Despite the British government's declaration of intent to curb nuclear waste emanating from the plant, the latest accident indicated it was not holding BNFL sufficiently to account. OSPAR, Ms Ahern said, had shown up Ireland also, as the Government was not holding its British counterpart to account on this issue.
"At this point, the Government is trailing behind Nordic countries in indicating our concerns and in producing scientific evidence about the effects of the plant on the environment. Ireland should be to the forefront, not Norway, Sweden and Denmark. The onus is on us, being next to the facility, to make a more forceful case," she said.
The RPII chief executive, Dr Tom O'Flaherty, confirmed he had been briefed on the latest Sellafield accident by nuclear inspectors attached to the UK Health and Safety Executive.
A laboratory worker at the "B33 MOX Demonstration Facility", where an advanced fuel mix combining uranium and plutonium is made, was using "a glove box" when the glove was torn and contamination resulted, he said.
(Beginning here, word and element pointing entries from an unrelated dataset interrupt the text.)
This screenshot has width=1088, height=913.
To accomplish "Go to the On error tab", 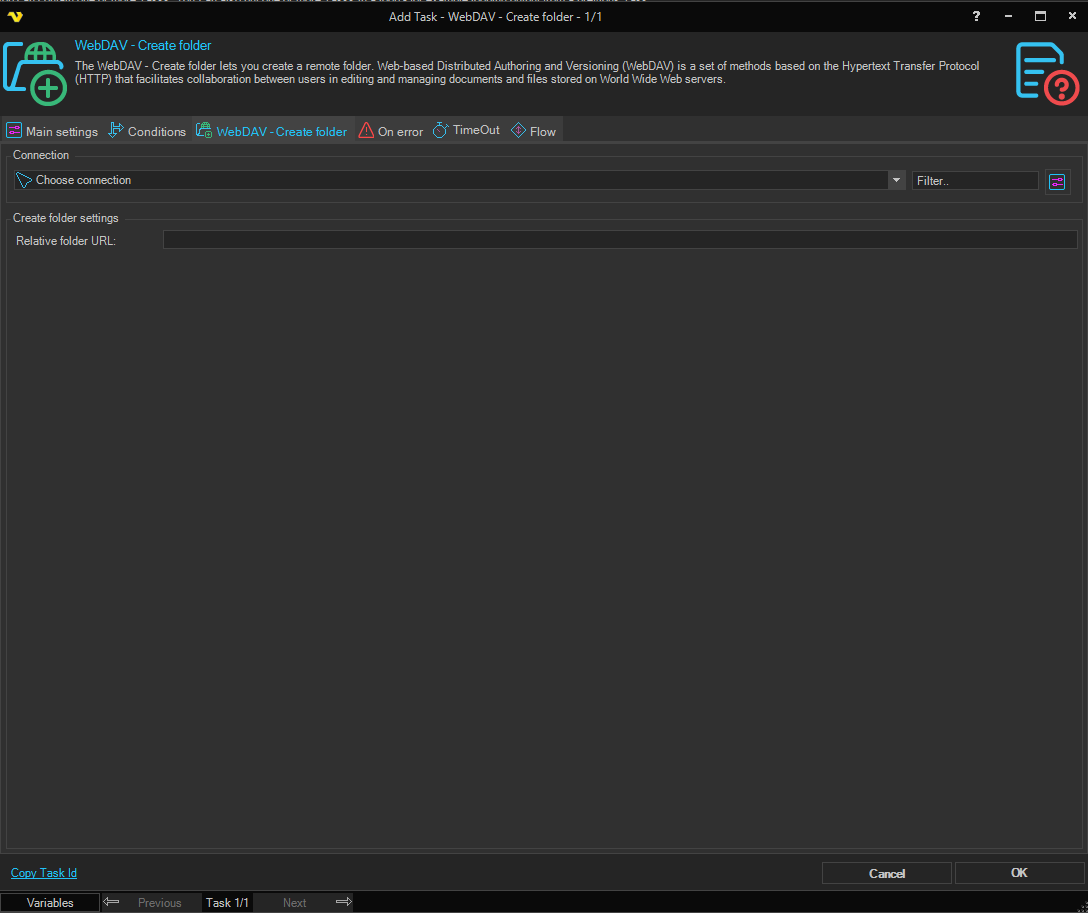I will (391, 131).
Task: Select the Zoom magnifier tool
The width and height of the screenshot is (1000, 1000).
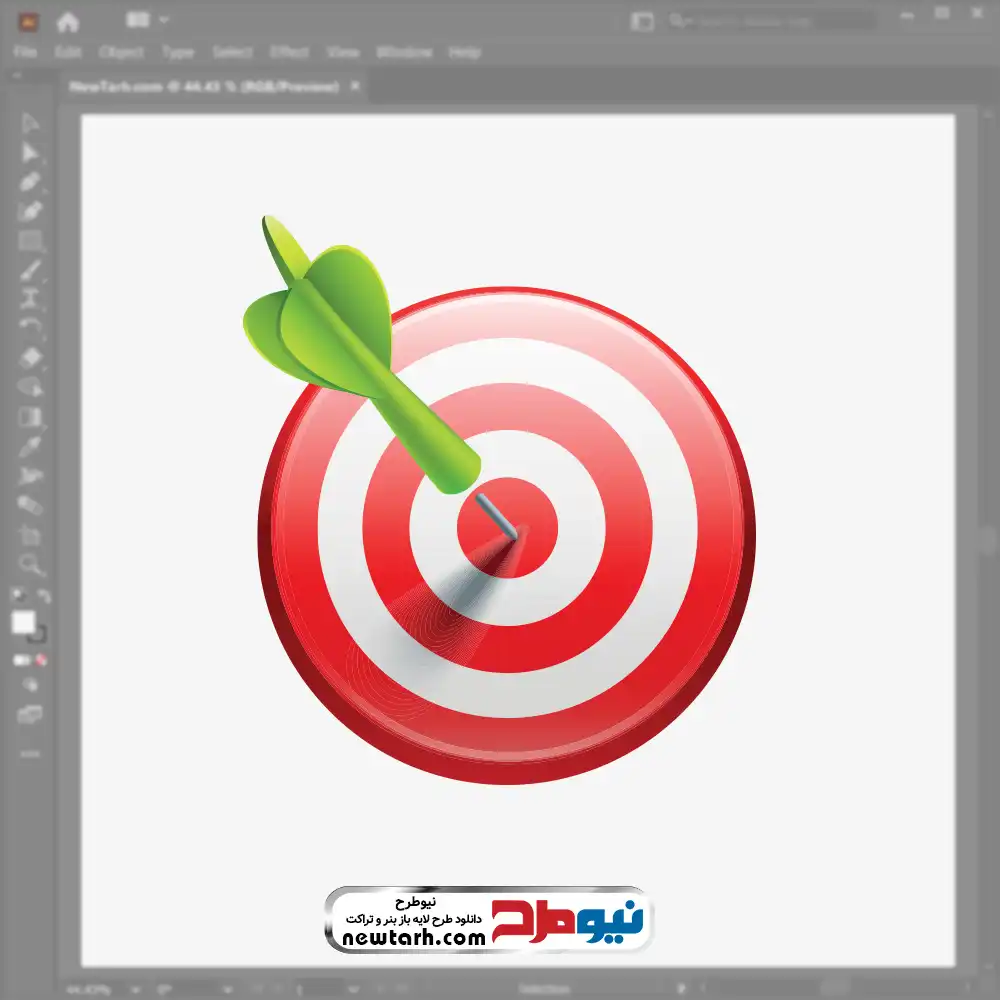Action: [x=30, y=565]
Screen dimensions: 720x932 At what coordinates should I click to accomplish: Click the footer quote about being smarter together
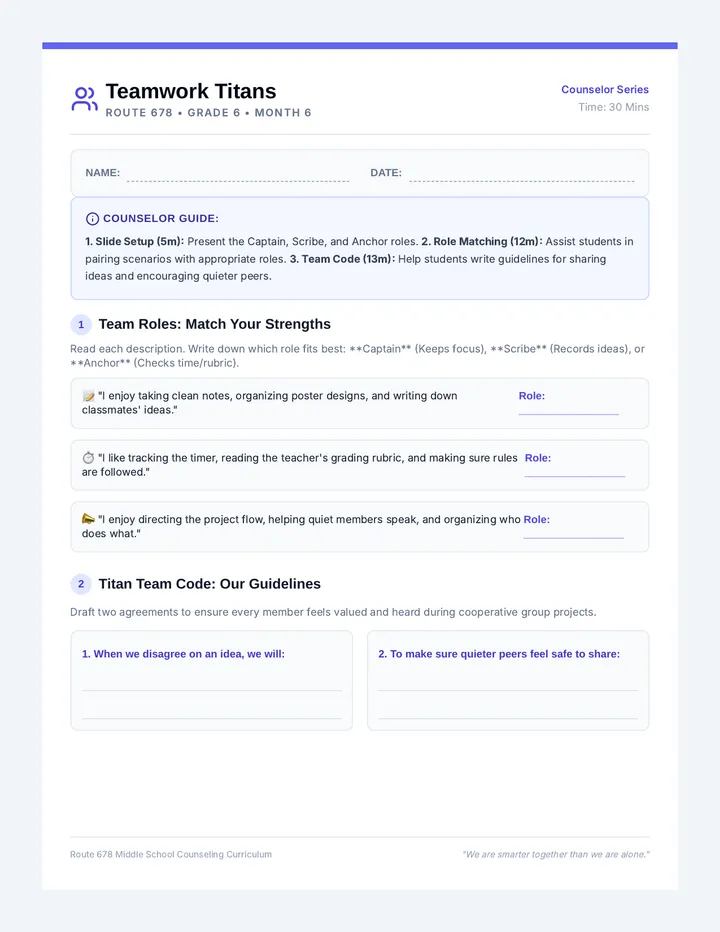[x=556, y=854]
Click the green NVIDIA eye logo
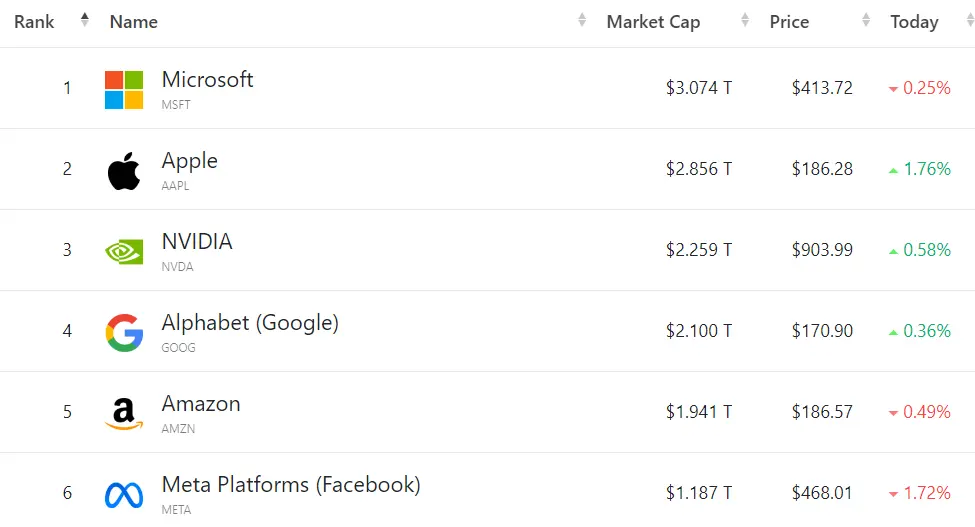Viewport: 975px width, 527px height. point(124,252)
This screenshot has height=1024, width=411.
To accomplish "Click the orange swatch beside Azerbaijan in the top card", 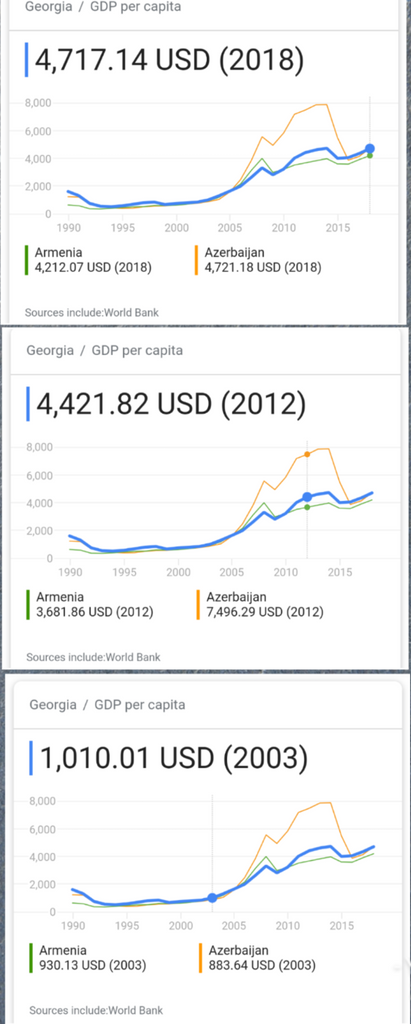I will pyautogui.click(x=197, y=260).
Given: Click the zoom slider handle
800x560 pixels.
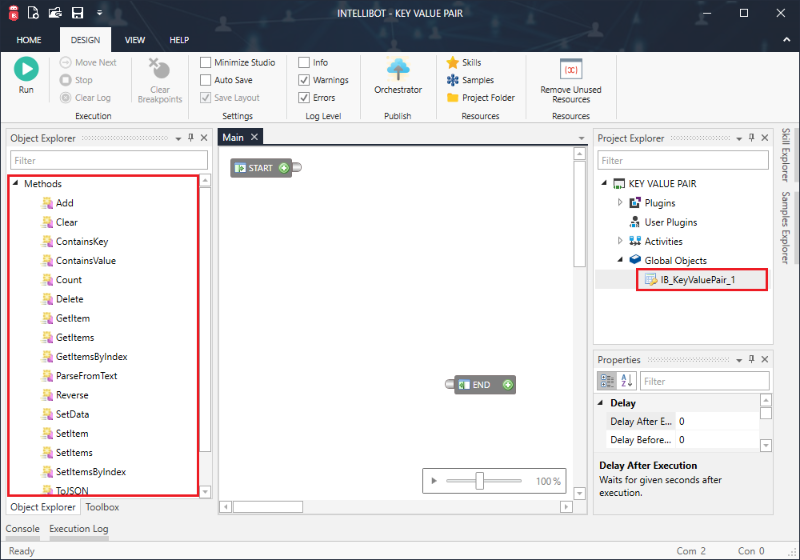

Alarms immediately went off. The box is a sealed chamber with special glove compartments to allow work from the exterior on material inside it.
Dr O'Flaherty said while the accident might be rated "very low" on the international scale of nuclear incidents, and would have no direct bearing on Ireland, it underlined the need for the UK authorities to press for the highest level of vigilance.
Meanwhile, the Minister of State at the Department of Public Enterprise, Mr Joe Jacob, who has responsibility for Sellafield, noted that Monday's accident was the second one, in a week at the plant. The earlier one, on Monday July 27th, was at Calder Hall Reactor 3, which had been shut down that day for routine maintenance.
After de-pressurisation of the reactor, it was found the moisture content in one of its cooling circuits had breached operating limits and increased risk of contamination. The moisture was subsequently reduced.